O poder de atração do governo foi tão forte que 8,8% dos votos a favor do desejado pelo Palácio do Planalto vieram do PL, o partido do ex-presidente Jair Bolsonaro.

O embarque dos dois principais partidos do Centrão ao governo, bem como a simpatia de parlamentares vinculados a siglas de oposição, não significa, porém, que Lula tem uma avenida desimpedida para aprovar sua agenda de governo.

Tomados isoladamente, os partidos de esquerda e centro-esquerda elegeram em 2022 a menor bancada na Câmara dos Deputados desde 1998. Lula, portanto, depende dos partidos de centro-direita e do Centrão para governar. E isso condiciona significativamente os projetos que o presidente petista tem conduzido no Legislativo.

As derrotas sofridas no primeiro semestre emitem um sinal claro de que o apoio parlamentar não é irrestrito.
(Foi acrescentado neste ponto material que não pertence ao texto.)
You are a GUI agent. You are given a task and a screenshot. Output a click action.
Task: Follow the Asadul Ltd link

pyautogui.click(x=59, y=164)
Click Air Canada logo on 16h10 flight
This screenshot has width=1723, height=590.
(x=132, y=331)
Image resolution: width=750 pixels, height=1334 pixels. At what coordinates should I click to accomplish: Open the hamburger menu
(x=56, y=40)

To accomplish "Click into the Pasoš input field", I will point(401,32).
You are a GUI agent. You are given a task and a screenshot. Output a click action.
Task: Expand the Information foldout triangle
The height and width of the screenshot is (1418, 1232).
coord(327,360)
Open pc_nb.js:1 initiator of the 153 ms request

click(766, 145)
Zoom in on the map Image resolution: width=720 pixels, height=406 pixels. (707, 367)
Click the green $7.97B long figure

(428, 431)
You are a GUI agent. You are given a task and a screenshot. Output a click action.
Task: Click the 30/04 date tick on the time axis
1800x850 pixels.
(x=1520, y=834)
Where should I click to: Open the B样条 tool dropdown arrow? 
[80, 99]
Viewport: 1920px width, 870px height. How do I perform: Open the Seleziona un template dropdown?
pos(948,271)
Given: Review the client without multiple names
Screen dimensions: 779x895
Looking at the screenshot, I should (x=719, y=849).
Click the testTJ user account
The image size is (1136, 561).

Apesar do amplo apoio que vem conseguindo na maioria das votações, o governo foi vencido em projetos emblemáticos, como o marco temporal para demarcação de terras indígenas e propostas relativas à Mata Atlântica (PL 364/2019) e à proteção de vegetação nativa (MP 1150/2022). Também foi forçado a retroceder no decreto que alterava o novo marco legal do saneamento. Na área social, não conseguiu impedir a criação da CPI do Movimento dos Sem-Terra.

Esses exemplos demonstram que Lula enfrenta fortes resistências dos parlamentares no que se refere a questões ambientais, sociais e em tentativas de revogar medidas econômicas liberalizantes dos governos Temer e Bolsonaro. Logo, insistir nesses temas pode ser arriscado.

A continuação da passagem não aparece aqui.